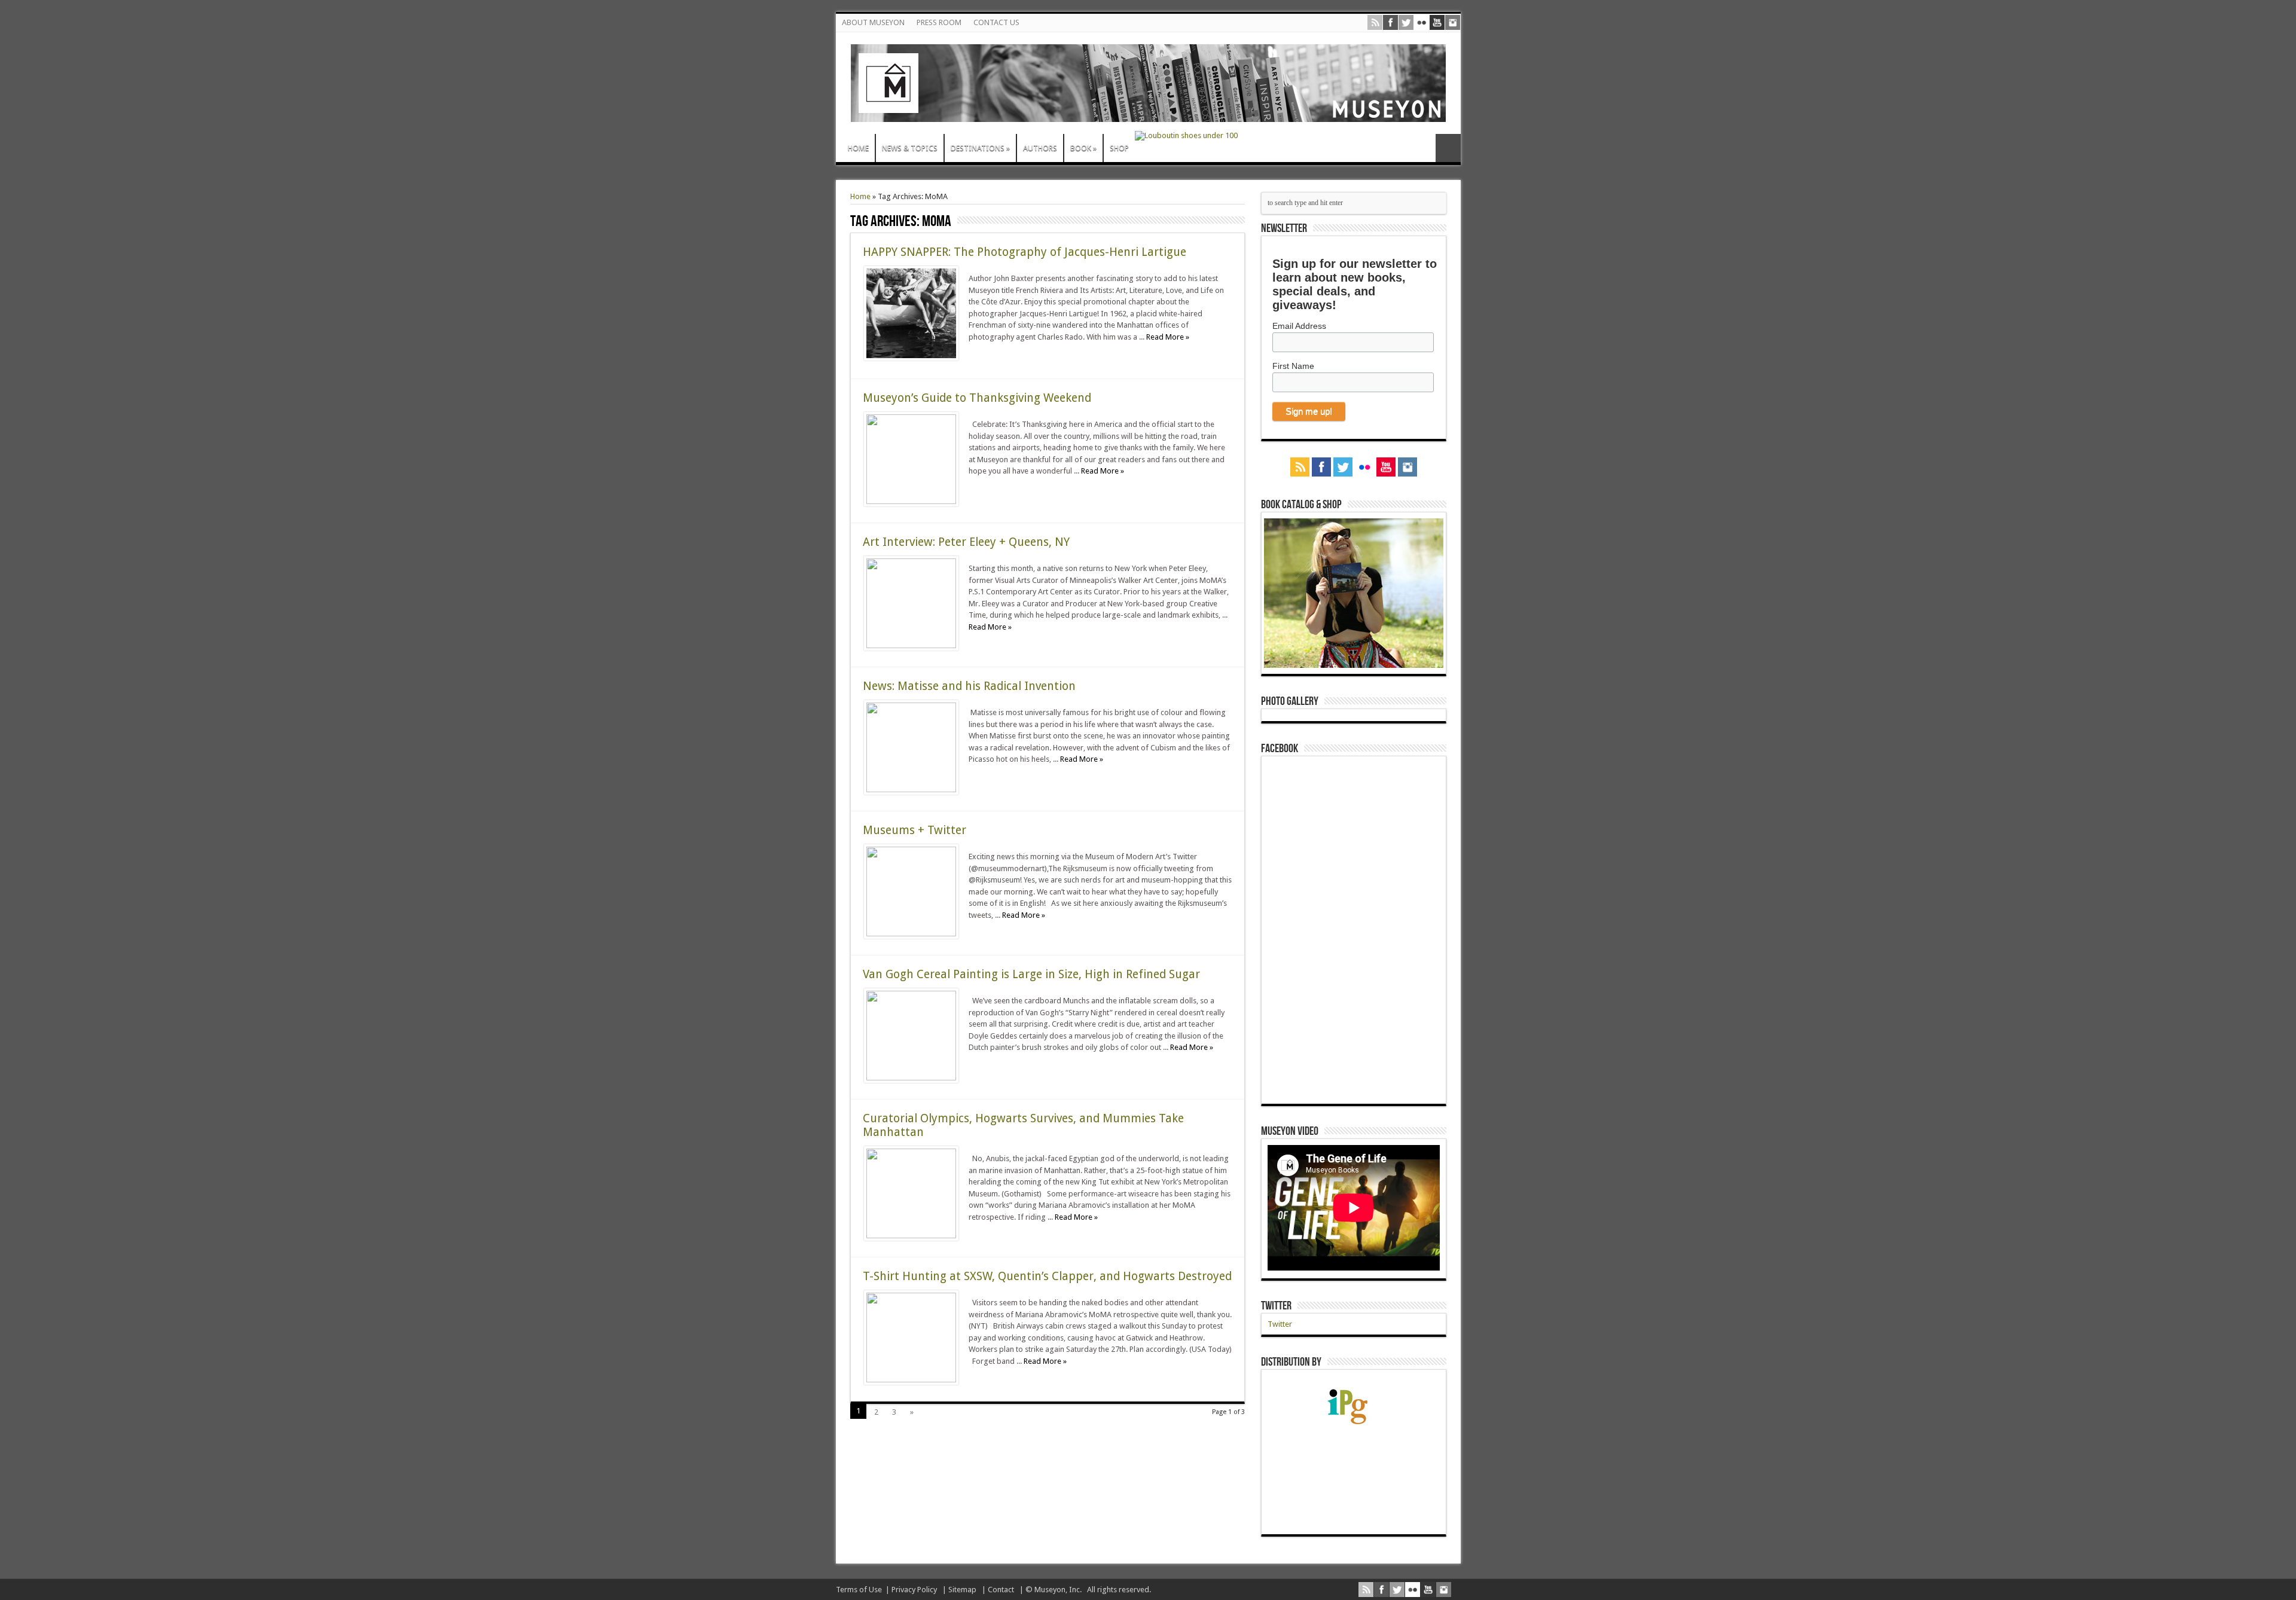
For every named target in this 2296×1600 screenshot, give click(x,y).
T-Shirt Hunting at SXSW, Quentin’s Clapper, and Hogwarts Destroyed (1047, 1276)
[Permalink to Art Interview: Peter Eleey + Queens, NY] (911, 645)
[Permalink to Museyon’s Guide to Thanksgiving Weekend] (911, 501)
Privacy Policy (914, 1589)
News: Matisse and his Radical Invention (969, 686)
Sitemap (962, 1589)
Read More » (1167, 336)
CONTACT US (996, 22)
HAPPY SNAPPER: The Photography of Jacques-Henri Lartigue (1024, 252)
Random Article (1448, 148)
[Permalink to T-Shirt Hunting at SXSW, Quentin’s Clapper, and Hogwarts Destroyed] (911, 1379)
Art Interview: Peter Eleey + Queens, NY (966, 542)
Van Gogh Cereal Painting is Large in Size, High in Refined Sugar (1031, 974)
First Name (1293, 366)
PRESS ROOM (939, 22)
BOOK (1083, 147)
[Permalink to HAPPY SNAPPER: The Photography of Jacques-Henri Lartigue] (911, 357)
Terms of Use (859, 1589)
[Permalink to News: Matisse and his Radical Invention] (911, 789)
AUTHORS (1040, 147)
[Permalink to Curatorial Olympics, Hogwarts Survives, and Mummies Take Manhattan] (911, 1235)
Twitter (1276, 1306)
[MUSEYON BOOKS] (1148, 113)
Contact (1001, 1589)
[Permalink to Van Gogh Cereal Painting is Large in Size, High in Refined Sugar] (911, 1077)
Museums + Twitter (914, 830)
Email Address (1299, 326)
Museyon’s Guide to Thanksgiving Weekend (977, 398)
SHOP (1119, 147)
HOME (858, 147)
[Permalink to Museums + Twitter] (911, 933)
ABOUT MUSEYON (873, 22)
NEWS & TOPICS (910, 147)
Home (860, 196)
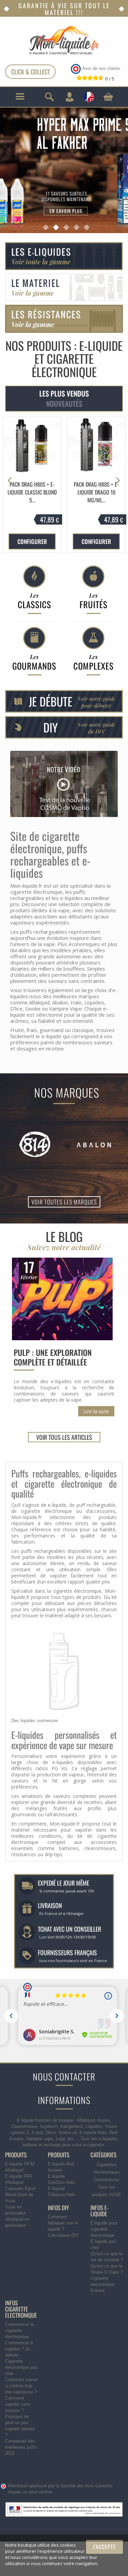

_What to do_.
From the listing above, repeat exactly the lines starting at the line that includes "[Permalink to Art" and ending at the line that includes "AUTHORS (1040, 147)", with nothing outside that span.

_Answer to the problem_.
[Permalink to Art Interview: Peter Eleey + Queens, NY] (911, 645)
[Permalink to Museyon’s Guide to Thanksgiving Weekend] (911, 501)
Privacy Policy (914, 1589)
News: Matisse and his Radical Invention (969, 686)
Sitemap (962, 1589)
Read More » (1167, 336)
CONTACT US (996, 22)
HAPPY SNAPPER: The Photography of Jacques-Henri Lartigue (1024, 252)
Random Article (1448, 148)
[Permalink to T-Shirt Hunting at SXSW, Quentin’s Clapper, and Hogwarts Destroyed] (911, 1379)
Art Interview: Peter Eleey + Queens, NY (966, 542)
Van Gogh Cereal Painting is Large in Size, High in Refined Sugar (1031, 974)
First Name (1293, 366)
PRESS ROOM (939, 22)
BOOK (1083, 147)
[Permalink to HAPPY SNAPPER: The Photography of Jacques-Henri Lartigue] (911, 357)
Terms of Use (859, 1589)
[Permalink to News: Matisse and his Radical Invention] (911, 789)
AUTHORS (1040, 147)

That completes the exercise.